Robots.txt

From Hackepedia
Jump to navigationJump to search

If you're wonder how search engines get your website's information, it's through automated tools, or robots, called spiders. Once a spider discovers a new domain name, like onedaywebsite.ca, it will ask the domain for a unique file called robots.txt. The robots.txt file has several purposes, most notable to tell the robot what to exlcude. This standard is known as the Robots Exclusion Protocol or robots.txt protocol. You should take a second right now try https://www.google.com/robots.txt as well as add /robots.txt to the URL to the root of your website to see if it exists. (don't try a subdirectory like example.com/example/subdirectory/robots.txt)

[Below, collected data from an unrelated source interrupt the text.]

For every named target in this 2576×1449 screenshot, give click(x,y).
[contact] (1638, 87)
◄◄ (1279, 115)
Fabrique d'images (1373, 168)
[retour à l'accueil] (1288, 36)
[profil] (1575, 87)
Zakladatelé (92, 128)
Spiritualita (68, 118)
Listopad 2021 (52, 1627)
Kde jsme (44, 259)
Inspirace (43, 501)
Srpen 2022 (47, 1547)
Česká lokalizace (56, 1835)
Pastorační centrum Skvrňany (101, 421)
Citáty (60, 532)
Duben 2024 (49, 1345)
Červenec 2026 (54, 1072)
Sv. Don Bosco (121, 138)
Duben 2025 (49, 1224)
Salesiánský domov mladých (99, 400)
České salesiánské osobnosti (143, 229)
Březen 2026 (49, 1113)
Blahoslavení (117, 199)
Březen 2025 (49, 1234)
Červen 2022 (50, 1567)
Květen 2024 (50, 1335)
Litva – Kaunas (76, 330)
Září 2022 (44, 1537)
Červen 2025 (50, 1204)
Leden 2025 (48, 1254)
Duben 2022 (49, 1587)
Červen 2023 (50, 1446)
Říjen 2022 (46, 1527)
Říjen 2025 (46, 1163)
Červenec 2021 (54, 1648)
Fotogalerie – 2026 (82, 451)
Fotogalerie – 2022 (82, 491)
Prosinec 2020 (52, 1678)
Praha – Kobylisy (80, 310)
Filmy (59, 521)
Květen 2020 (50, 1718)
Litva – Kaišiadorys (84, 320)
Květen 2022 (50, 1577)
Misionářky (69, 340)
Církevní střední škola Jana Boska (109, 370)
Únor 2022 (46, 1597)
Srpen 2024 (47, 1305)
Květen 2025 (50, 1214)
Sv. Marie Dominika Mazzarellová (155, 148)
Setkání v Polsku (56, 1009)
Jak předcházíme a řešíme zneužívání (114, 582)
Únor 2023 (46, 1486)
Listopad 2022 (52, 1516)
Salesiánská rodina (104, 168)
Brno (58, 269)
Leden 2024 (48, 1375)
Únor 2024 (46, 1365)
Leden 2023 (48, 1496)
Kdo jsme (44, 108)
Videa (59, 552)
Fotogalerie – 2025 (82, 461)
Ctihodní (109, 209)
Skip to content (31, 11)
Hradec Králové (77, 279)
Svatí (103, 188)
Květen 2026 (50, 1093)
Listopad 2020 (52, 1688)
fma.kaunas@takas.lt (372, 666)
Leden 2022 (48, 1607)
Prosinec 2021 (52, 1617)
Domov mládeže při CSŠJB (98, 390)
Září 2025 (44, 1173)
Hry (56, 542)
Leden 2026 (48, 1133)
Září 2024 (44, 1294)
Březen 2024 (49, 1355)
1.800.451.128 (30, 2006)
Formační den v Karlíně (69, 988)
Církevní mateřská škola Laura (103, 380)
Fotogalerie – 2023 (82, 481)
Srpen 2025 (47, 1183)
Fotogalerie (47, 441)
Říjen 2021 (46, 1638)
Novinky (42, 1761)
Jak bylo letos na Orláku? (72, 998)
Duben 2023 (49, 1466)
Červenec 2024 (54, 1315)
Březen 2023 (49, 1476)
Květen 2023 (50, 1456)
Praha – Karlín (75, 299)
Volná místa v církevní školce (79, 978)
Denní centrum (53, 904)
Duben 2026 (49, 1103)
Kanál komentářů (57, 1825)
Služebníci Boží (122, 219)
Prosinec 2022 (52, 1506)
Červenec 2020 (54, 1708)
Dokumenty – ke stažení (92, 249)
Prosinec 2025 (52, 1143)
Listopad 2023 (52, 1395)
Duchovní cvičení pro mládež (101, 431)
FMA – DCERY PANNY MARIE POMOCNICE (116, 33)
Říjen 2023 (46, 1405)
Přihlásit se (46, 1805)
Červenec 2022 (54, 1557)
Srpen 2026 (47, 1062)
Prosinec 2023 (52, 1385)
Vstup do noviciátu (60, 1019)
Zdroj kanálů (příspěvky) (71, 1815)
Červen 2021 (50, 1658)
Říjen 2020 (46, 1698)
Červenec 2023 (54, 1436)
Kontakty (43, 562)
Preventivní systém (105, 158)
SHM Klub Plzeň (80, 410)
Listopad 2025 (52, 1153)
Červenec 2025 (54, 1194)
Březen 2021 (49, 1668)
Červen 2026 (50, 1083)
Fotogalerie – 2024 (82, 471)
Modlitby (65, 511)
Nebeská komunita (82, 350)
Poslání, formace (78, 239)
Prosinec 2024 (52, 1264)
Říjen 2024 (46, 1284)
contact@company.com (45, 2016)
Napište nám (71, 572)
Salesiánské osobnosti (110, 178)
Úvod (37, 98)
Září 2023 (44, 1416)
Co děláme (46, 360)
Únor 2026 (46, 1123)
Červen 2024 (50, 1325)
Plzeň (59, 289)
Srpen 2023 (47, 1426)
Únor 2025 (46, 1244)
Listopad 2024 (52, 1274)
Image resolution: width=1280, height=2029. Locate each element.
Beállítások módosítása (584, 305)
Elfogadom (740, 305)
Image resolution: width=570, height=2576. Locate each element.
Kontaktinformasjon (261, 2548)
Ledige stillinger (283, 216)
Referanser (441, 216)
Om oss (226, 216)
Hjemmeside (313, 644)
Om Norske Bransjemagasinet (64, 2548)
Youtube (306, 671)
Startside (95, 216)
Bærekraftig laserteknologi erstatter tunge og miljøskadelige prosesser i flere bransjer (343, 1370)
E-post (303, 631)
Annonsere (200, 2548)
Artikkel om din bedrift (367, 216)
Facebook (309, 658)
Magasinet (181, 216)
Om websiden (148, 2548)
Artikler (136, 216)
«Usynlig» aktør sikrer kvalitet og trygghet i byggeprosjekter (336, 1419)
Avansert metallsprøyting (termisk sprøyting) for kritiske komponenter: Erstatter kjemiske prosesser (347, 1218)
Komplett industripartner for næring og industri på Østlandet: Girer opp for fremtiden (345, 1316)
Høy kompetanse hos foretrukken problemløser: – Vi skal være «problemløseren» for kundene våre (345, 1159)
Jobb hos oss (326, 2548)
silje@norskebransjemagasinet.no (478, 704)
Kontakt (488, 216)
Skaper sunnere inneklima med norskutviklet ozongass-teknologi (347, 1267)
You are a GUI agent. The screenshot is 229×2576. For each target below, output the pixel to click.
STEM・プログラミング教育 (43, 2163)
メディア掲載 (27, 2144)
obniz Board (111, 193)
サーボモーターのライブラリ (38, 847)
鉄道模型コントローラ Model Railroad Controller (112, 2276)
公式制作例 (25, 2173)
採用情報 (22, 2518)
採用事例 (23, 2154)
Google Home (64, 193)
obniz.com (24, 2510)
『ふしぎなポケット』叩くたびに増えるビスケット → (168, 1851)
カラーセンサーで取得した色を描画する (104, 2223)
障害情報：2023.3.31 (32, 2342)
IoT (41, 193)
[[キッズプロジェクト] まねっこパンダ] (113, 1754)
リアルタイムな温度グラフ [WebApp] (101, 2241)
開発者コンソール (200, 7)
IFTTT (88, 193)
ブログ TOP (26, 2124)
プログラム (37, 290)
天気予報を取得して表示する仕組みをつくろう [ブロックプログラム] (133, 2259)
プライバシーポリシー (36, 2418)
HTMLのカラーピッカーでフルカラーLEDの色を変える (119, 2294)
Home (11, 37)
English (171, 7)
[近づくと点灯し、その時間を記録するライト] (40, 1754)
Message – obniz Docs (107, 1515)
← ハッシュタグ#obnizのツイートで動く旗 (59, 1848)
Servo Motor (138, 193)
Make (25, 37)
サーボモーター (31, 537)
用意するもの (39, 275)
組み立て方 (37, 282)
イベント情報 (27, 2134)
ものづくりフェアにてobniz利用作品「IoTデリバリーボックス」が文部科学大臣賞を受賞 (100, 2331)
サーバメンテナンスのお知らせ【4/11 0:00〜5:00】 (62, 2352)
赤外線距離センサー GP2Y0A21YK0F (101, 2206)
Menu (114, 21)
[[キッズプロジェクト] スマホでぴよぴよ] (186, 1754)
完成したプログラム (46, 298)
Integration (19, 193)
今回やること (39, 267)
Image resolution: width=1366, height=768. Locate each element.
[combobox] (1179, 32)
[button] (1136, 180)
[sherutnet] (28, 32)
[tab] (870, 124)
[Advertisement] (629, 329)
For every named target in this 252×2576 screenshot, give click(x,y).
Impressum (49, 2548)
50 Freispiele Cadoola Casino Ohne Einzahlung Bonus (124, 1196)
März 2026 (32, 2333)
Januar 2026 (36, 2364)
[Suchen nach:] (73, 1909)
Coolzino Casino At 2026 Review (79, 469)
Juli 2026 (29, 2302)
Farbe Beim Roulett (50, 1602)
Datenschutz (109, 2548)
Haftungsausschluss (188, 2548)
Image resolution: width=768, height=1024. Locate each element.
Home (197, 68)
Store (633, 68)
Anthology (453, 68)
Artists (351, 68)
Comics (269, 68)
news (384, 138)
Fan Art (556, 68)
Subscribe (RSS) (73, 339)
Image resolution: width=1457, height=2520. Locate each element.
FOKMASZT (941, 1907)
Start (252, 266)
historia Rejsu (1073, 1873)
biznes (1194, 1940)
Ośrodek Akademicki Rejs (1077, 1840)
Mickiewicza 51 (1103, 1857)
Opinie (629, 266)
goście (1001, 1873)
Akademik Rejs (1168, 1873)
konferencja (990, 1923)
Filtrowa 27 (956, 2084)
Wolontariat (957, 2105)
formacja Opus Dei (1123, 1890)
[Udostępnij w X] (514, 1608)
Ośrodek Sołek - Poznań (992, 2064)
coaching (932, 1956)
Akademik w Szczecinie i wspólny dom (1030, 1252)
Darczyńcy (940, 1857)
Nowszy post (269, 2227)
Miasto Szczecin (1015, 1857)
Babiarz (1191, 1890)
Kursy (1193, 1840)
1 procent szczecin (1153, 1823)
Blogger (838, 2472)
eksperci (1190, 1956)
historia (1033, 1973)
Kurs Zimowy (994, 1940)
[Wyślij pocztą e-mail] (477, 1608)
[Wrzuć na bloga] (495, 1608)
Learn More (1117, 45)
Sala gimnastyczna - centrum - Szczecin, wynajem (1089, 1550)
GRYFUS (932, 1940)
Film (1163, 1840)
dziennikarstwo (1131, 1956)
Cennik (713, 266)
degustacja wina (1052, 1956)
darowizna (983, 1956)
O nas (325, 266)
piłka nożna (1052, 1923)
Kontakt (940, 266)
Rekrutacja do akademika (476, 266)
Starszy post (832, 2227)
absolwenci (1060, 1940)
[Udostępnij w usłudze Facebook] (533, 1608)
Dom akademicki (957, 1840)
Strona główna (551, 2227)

If you don't yet have a robots.txt file, you can create one and just have the following two lines:

User-agent: *
Disallow: 

This tells all robots visiting your website that they are welcome to visit all files on your website. If you don't want any robots visiting your website to index you on their search engines, simply add a / after Disallow:

User-agent: *
Disallow: /

Robots all have a User-agent, and you can change the rules for each.

User-Agent: googlebot
Disallow: /private/

tells googlebot to ignore your /private/ directory

That's the basics. A few other nonstandard extensions: Allow, which makes an exemption from a Disallow extension. For example, to allow the robot access to a specific file in a disallowed extenstion:

Allow: /private/onepublicfile.pdf
Disallow: /private/

There's the Sitemap directive:

Sitemap: www.onedaywebsite.ca/sitemap.xml

Host allows websites with multiple mirror websites to specify their preferred domain:

Host: newsite.example.com


Now you can take another look at https://www.google.com/robots.txt and understand what's in this file. Take the time to build your robots.txt, so you don't have any surprises on which of your files are now indexed on the popular search engines.

It's worth noting that there's no technical requirement to follow robots.txt, it's just the commonly accepted behaviour by popular search engines. There's nothing stopping a bot, or a human, from looking at files and directories listed under Disallow: as that's where you can often find some interesting things! If you don't want your files or directories published, they should never be made available.

List of popular robots to consider when building your robots.txt file

I wonder if there is a search engine that only hosts Disallow information?